How this confidence and assurance is achieved is never divulged, and faith, in this case, simply asserts. Alternatively, the theist appeals to lifeʼs uncertainties and defines faith as the leap over these probabilities. I discussed this erroneous view during my podcast with minister-turned-atheist Dr. John Loftus in May of this year. Having faith in a proposition – whatever that means – in no way magically increases or decreases the likelihood of its truth. Again, faith simply asserts and leaves much unexplained.

In my experience, definitions of faith tend to be synonymous with the word “belief” or beg the question, as the passage in Hebrews above illustrates. Faith is often invoked as an extra ingredient or additional power behind a belief or knowledge claim, but the method or mechanism is either flawed, non-existent or kept a deep, dark secret.
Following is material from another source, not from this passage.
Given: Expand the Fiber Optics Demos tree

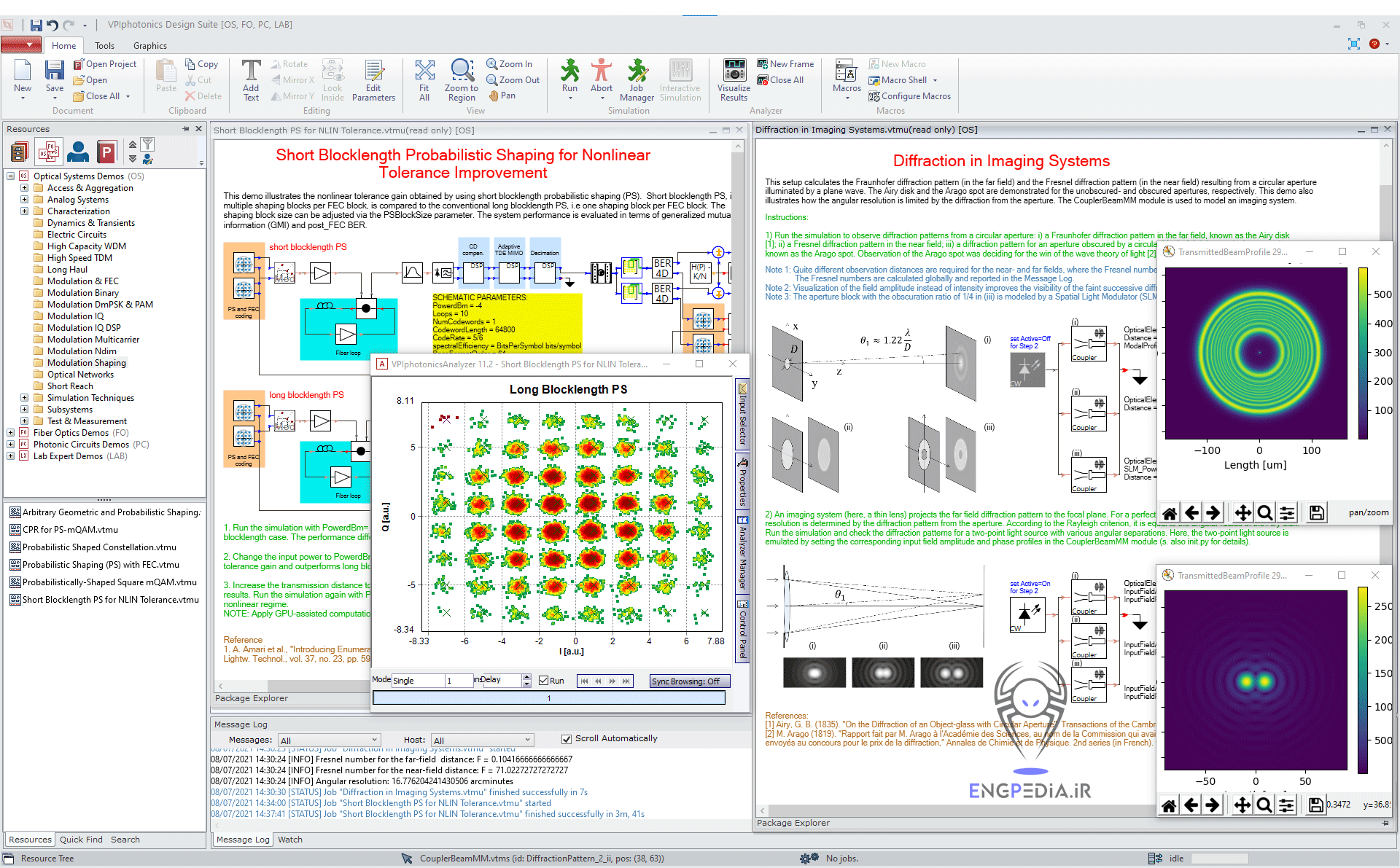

Many people still invoke faith as a way of knowing, despite it being highly unlikely to help one arrive at the truth. This is why I’m grateful for Dr. Peter Boghossian’s recently published book, A Manual For Creating Atheists. Throughout the book Boghossian provides conversational strategies and tactics designed to lead religious believers from faith to reason. The book offers diagnostic methods, provides practical examples of conversations, and is supported by an impressive body of cross-disciplinary peer-reviewed literature. Boghossian is an outspoken philosophy professor at Portland State University, and recently hosted a book-signing and interview with renowned evolutionary biologist and prominent atheist Richard Dawkins.